The Architects’ Registration Board (ARB) is to raise its annual retention fee for a third year in a row
More from: ARB fees rise again
The board, which is awaiting the outcome of its three yearly government review, confirmed it was increasing its fee by £2.00 from £105 to £107 for 2015. The annual fee in 2012 was £80.
The increase comes just weeks after it was revealed the ARB’s total income had ballooned by 22 per cent to nearly £3.7 million for the year ending 2013 and that the amount it had spent on legal fees had mushroomed from £853,648 to £938,557 (AJ 27.08.14).
The news of the fees will not be welcomed by the RIBA which in its response to the government on the future of the registration body in May (see attached), called for the ‘wasteful’ ARB to be pared back.
The institute claimed ‘the ARB [had] become increasingly extravagant in its expenditure’ and was ‘not currently providing value for money and had not been performing the totality of its duties properly.’
Long-term ARB critic Simon Allford of AHMM said: ‘As the ARB does ever less and fails in what it does… I was hoping for a discount. Now is the time for RIBA to step up its case against the board.’
However Beatrice Fraenkel, ARB chair, said the decision about fees had been made in conjunction with the board’s 2015 business plan. She said: ‘The increase represents a 1.9 per cent rise, which is below the current RPI of 2.5 per cent.’
The board also confirmed it would be reducing the cost of re-joining the register following removal for ‘non-payment or failure to notify change of address’ by £10 to £20.
In January the ARB faced a massive backlash after removing more than 2,000 architects from its register for failing to pay their annual retention fee on time (AJ 07.01.14)
Almost six per cent of the UK’s 34,000 registered architects did not manage to cough up the fee before the 31 December 2013 deadline.
Meanwhile the fees for the prescribed examination process, the provision of the PDF Register and the Certificates of Architectural Education will remain the same for 2015.
Jane Duncan, RIBA president elect
‘The prospect of a small rise in itself is not alarming but this needs to be set against a review of the general performance of the Board. This may all become irrelevant following the government’s review, which I hope will follow the RIBA’s proposals.’
‘If the government, in reviewing the role, or even the necessity of the continuation of the ARB, accede to the RIBA’s request that the ARB strictly limits its activities to the terms of the Architect’s Act, £107 will be roughly three times as much as it requires to carry out its statutory functions.

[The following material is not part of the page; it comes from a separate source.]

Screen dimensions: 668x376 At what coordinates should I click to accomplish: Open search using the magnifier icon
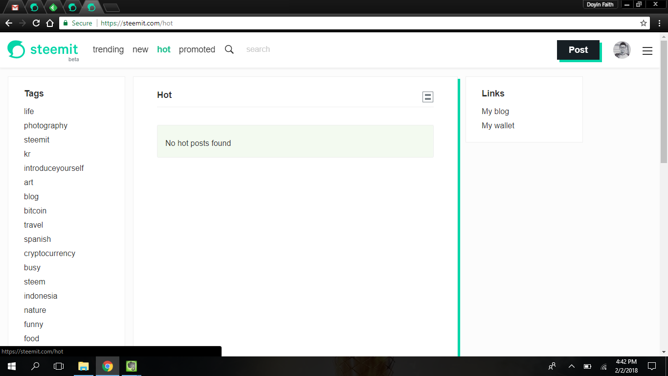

‘If my own submitted arguments that the ARB is a pointless and parasitic burden on the profession are accepted, and logically abolishes it, a £107 retention fee will be not only £107 too much, there will be over £1,000,000 spare from ARB reserves which can be returned to the profession - I suggest to the Architects’ Benevolent Society.
‘That would be a rather better use of architects’ money than supporting a self-serving bureaucracy.’